2 gibbles out of 5
Director: Pascal Laugier
Aw man producer Christopher Gans and director Pascal Laugier, why’d you have to do this to me? Didn’t I respect your Silent Hill? Didn’t I want to marry your Martyrs? Now true – the production on this is still pretty beautiful, and actually looks, in moments, more like Silent Hill than Silent Hill did, and yes, this was before Martyrs, and Laugier grew from the experience from film to film, but, well. Shucks. I just wanted this to be a gem and instead it’s a wandering, voiceless affair that’s not spooky or interesting enough to merit attentiveness.

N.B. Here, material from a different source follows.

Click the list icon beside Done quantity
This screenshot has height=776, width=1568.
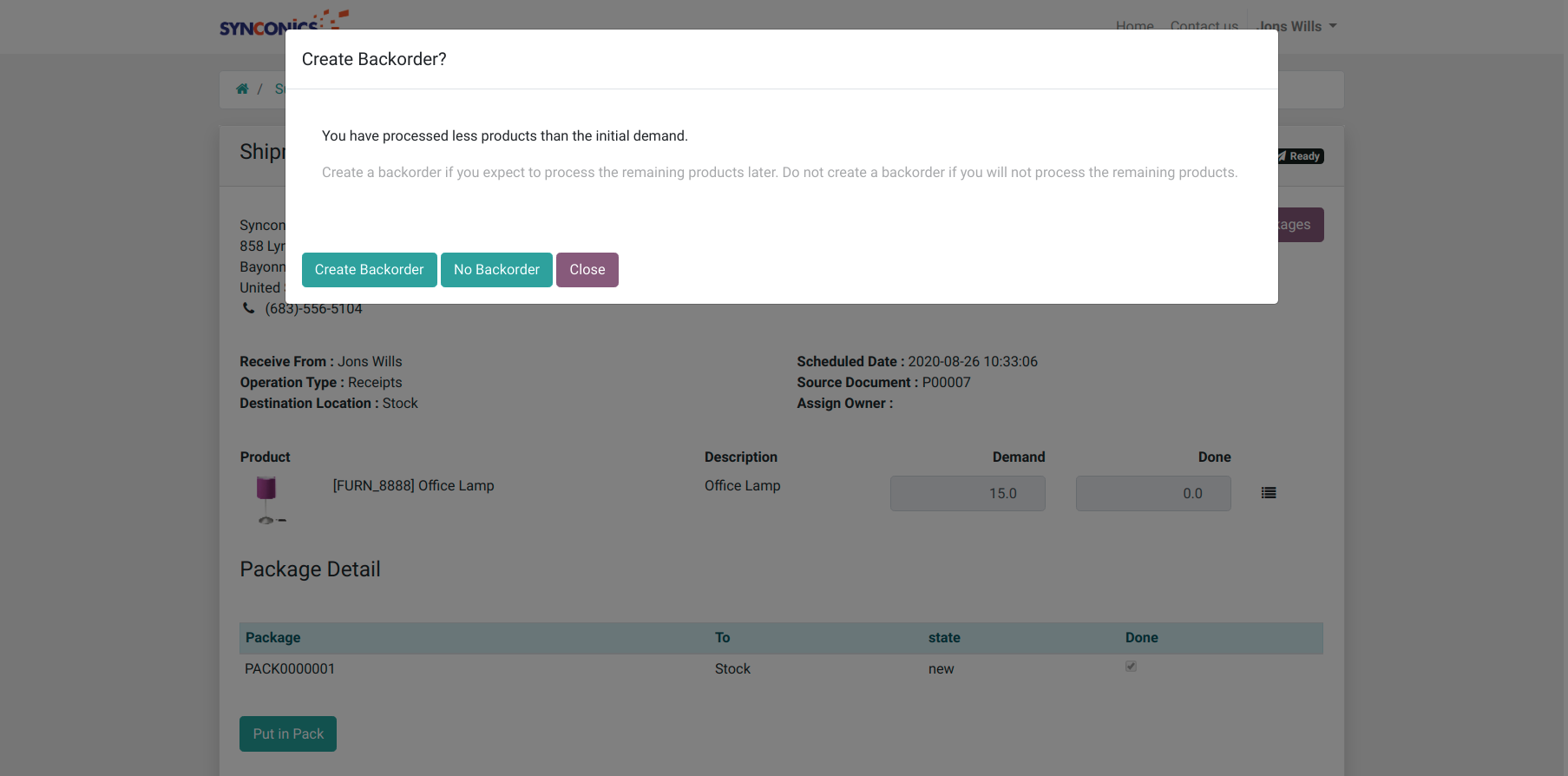[x=1268, y=493]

So, as a lot of spooky films like to do, House of Voices opens with an intro scene that’s intended to give us a glimpse of the spooks to come. Often these intros are not spooky, and feature predictable slow camera movements to a jump scare which then cues credits. “House of Voices” doesn’t buck this trend, and starts well with a gorgeous orphanage set, an old creaky bathroom, and some innocent lookin’ younguns. That these youngsters are French but speaking English (in the version I watched*) sort of makes you wince, and when the inevitable “shock” happens, its so unghosty that you wonder if you’re in for some non-scary disappointment.
Let me interrupt this to make something clear: This movie looks gorgeous. Every set feels carefully considered, and the camera moves with grace around its characters. It’s interesting as a comparison to Martyrs because structurally there’s a ton of similarity, and so its fascinating to see a theme worked in similar but different methods, both strong executions technically, but this one much more open and wandering (and oddly grounded) than the frightening – both from a horror and psychological perspective – Martyrs.

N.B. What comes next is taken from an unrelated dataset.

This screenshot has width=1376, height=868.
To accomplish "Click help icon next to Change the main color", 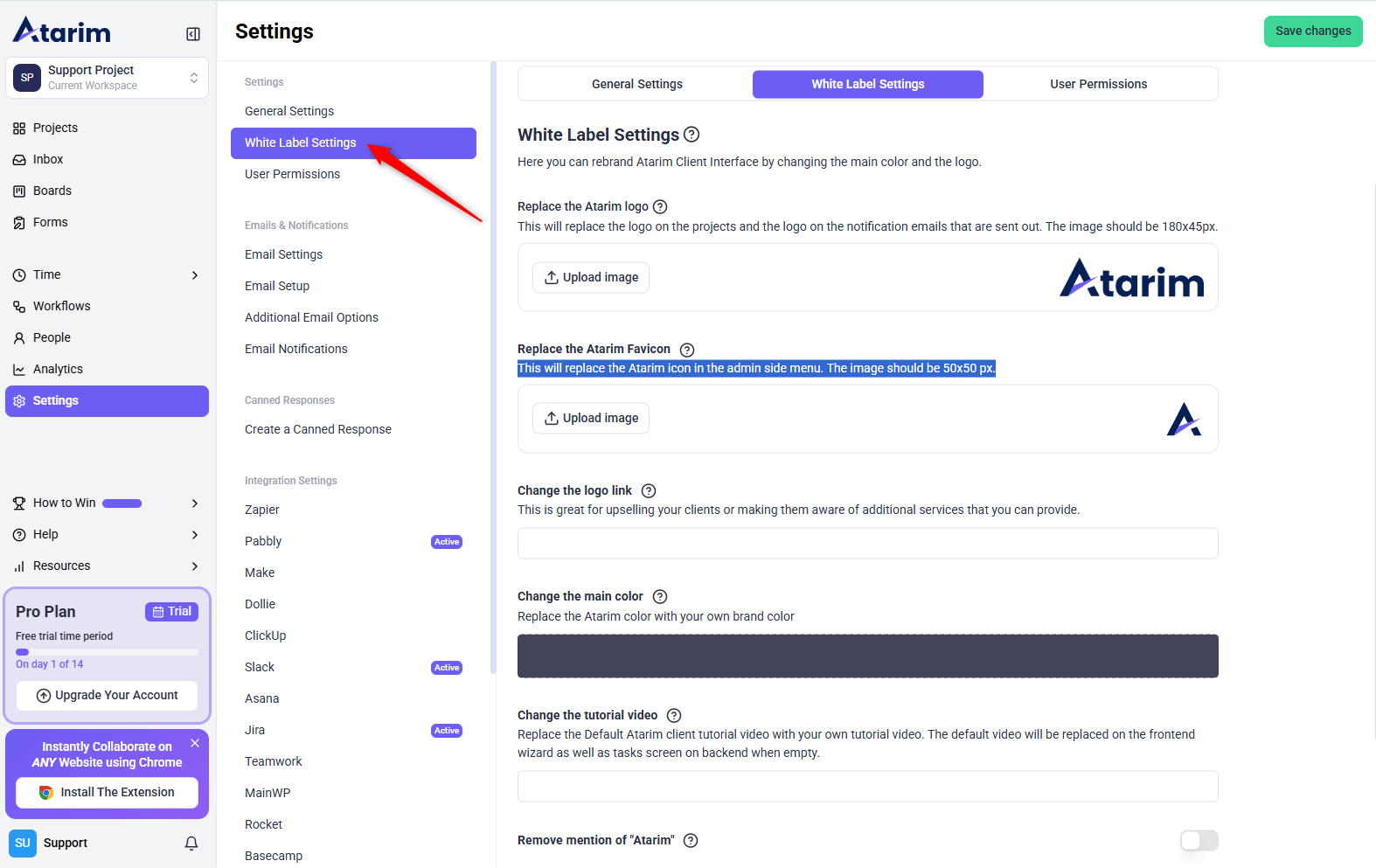I will (x=660, y=597).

But looks aren’t everything. While Laugier may have purposefully constructed this as a non-movie, where a plot doesn’t so much happen as characters wander through sets and elements, it’s simply not very compelling. The story lurking under the surface could be nudged into more effective directions, but it just doesn’t happen. Non-movies are a tricky thing to pull off, and “House of Voices’ faces that much more difficulty for using horror elements – that spooky intro, the haunting score, the attempted jump scares – and if Laugier really wanted to just let the film stand on its own, he could’ve left these techniques behind in letting the mood work for itself.

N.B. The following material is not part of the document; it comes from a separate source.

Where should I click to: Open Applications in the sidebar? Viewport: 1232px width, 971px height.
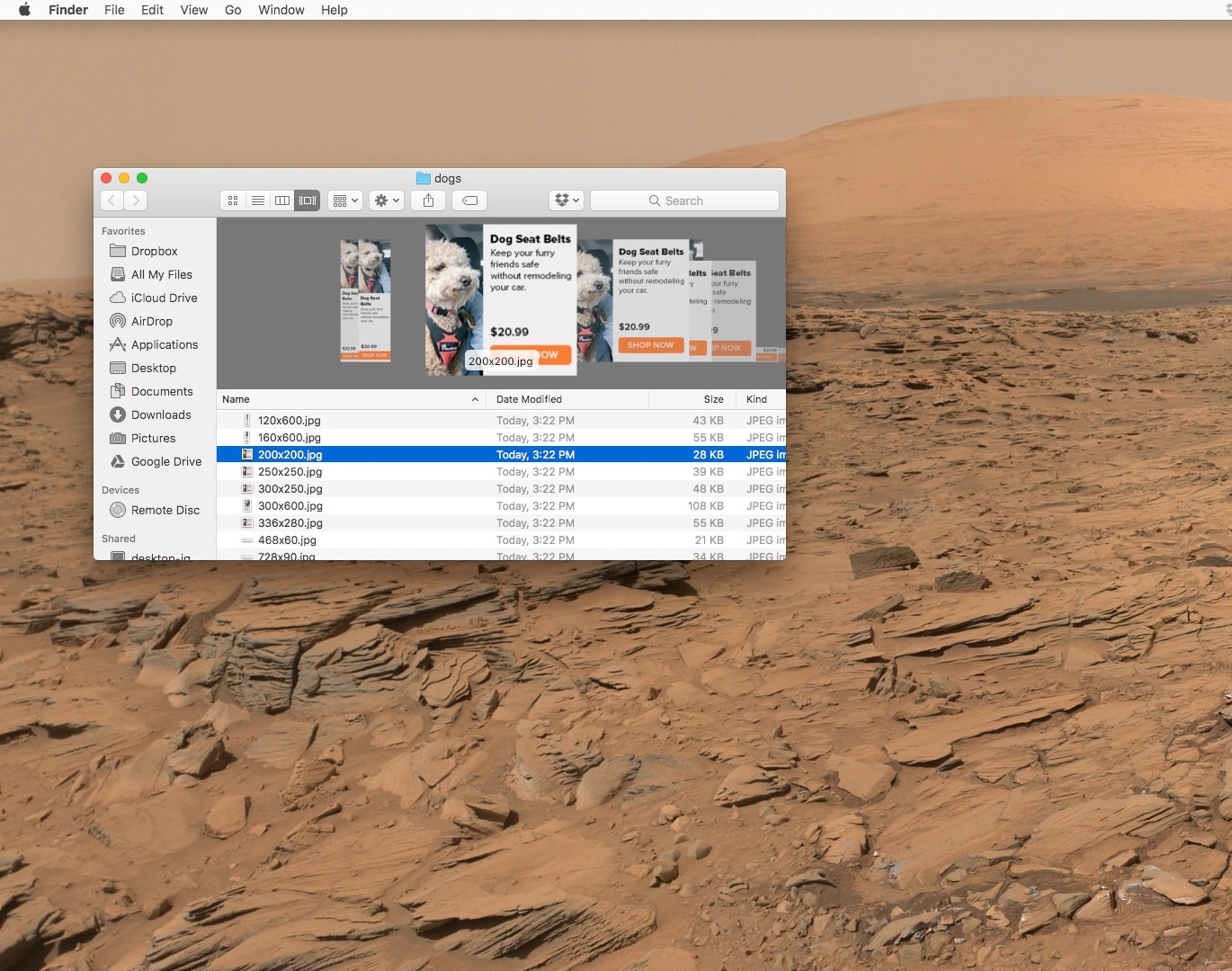[164, 344]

Take your concept from Martyrs and boil it down to something even more primal. Dress it up with some excellent production and now wash it all in unfortunate horror stereotypes that don’t do the story justice. Laugier’s next work will show if he’s truly learning from his experiences or just gave in to the horror bug as a better vehicle for the plot in his confused art film House of Voices.
*Instead of a dubbed version, apparently this was shot in French and then with the French actors speaking in English. The DVD has both versions, but if you’re streaming it, like me, you’re getting the English one, which doesn’t help the mood.